The first thing I need to say is; don't be sad when you read this. This isn't the end for me, but rather a new beginning. Hopefully by the time you finish this you'll believe that. I've sealed this letter in an envelope marked with your name and I can't even begin to stress the words: "For your eyes only." Don't go out into the world after you read this as a person who "has seen the light" and start preaching and using this letter as your bible. The fact of the matter is; people just don't want to hear that shit. People's minds weren't meant to be changed and they'll no doubt remain stubborn to your words. Don't ruin your whole life over these facts, but live it in enjoyment because now you can finally rest assure that there is life after death and there's a beginning waiting for you at the end. Let all those other people figure that out on their own.

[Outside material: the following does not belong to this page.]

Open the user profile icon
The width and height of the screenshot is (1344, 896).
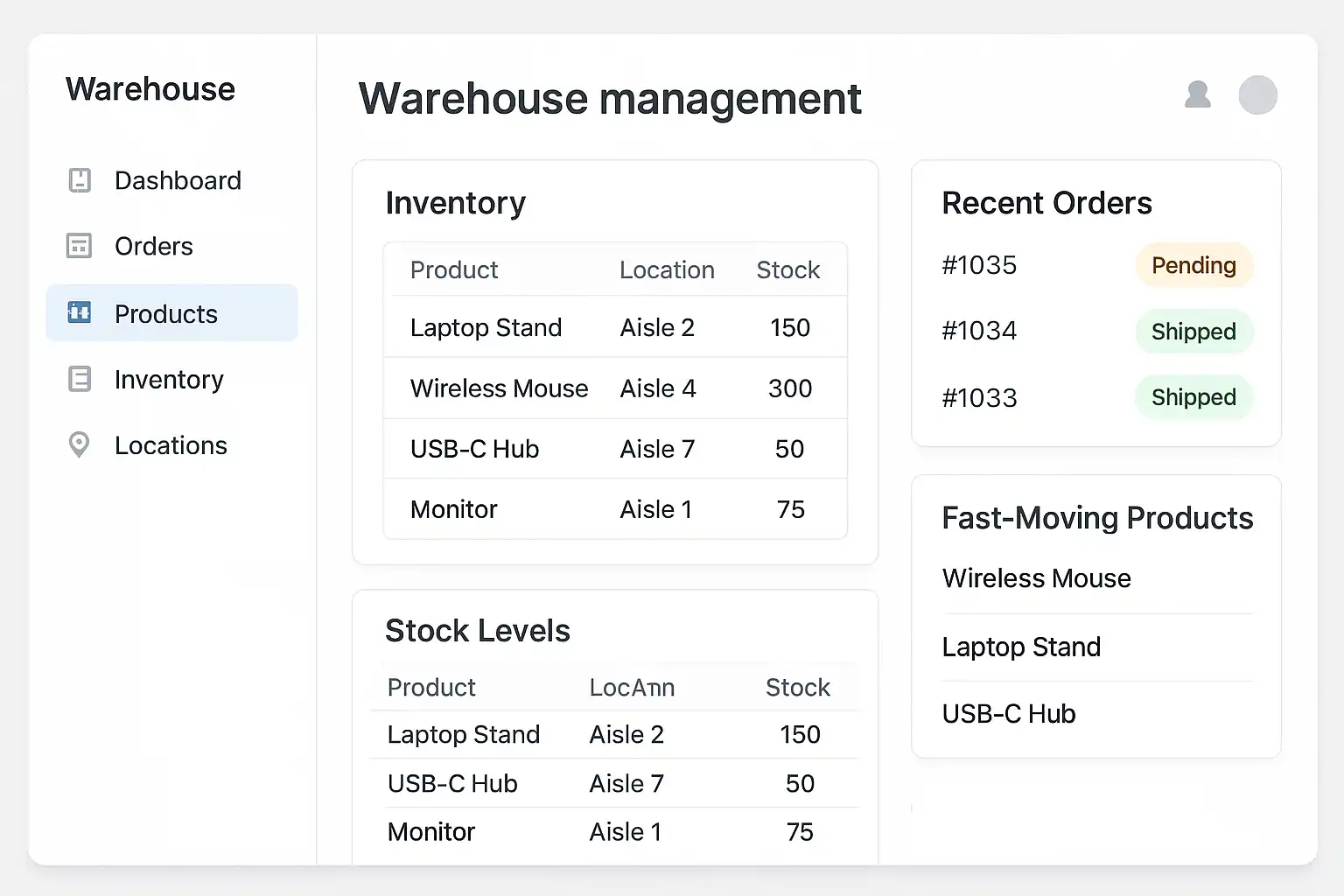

I'm sitting here at my kitchen table writing in a little notebook which I originally intended to be a journal. Well, I bought it two years ago and over that span of time I've managed two entries and it's been sitting in my magazine rack until now. It will serve its purpose even if it's in a way I never dreamed of.

I'm imagining the thoughts of bafflement that must be going through your head right now. You most likely walked into my apartment when nobody answered to your knock. You would walk into my bedroom and see that I'm lying on my bed. It wouldn't take you long to deduce that I'm no longer alive, considering the fact that you're a doctor. You probably walked out of my room in shock towards my phone and saw the envelope with the name David written in big block letters across its front. This isn't a suicide letter, which I'm sure has crossed your mind. After all, my life is a big pile of shit right now and it wouldn't be that hard to name off reasons to end my life. My wife is dead for one thing, killed in a tragic car accident which has robbed me of happiness. I had always dreamed as a kid of writing "the great American novel" and what do I have to show for it? I've written four books and only two have been accepted for publishing, and of those two, both of them remain stratospheres away from the bestseller's list. So to sum all this up into a few words; I'm a failed writer; a person who always dreamed of blowing out Shakespeare, but can't even out- do Dr. Seus. But despite all these hardships, I'm leaving this world as naturally as God can take me. The only resemblance to a suicide letter this note carries is the fact that it's a goodbye. I wish I could wave to you but all I can leave is my love.

I guess I owe you an explanation to all this. I don't expect you to try to piece it together by yourself or get one of your buddies to waste time with an autopsy. All the report would say anyway is that I went into respiratory arrest.

David, I saw my wife today. She was living and breathing just as if she wasn't taken by that truck.

I'm getting ahead of myself though. I have to tell you how she appeared to me.

I think I told you a few times in emails about the new novel I'm writing. Good Guys Can Win, is the title and it's something that has given me hope, for it is the best piece of writing I've ever composed. And what makes it extraordinary is the fact that I'm writing it longhand. All my life I've been using some kind of typing machine or other, but as I was sitting at the doctor's office three weeks ago, I got this great idea for a story and in my half hour wait I wrote the first chapter on one of the receptionist's legal pads. It centers around this guy. And most of the story takes place in his dreams, which reflect his normal life. So you actually get to know the guy and his waking life, by seeing his dreams.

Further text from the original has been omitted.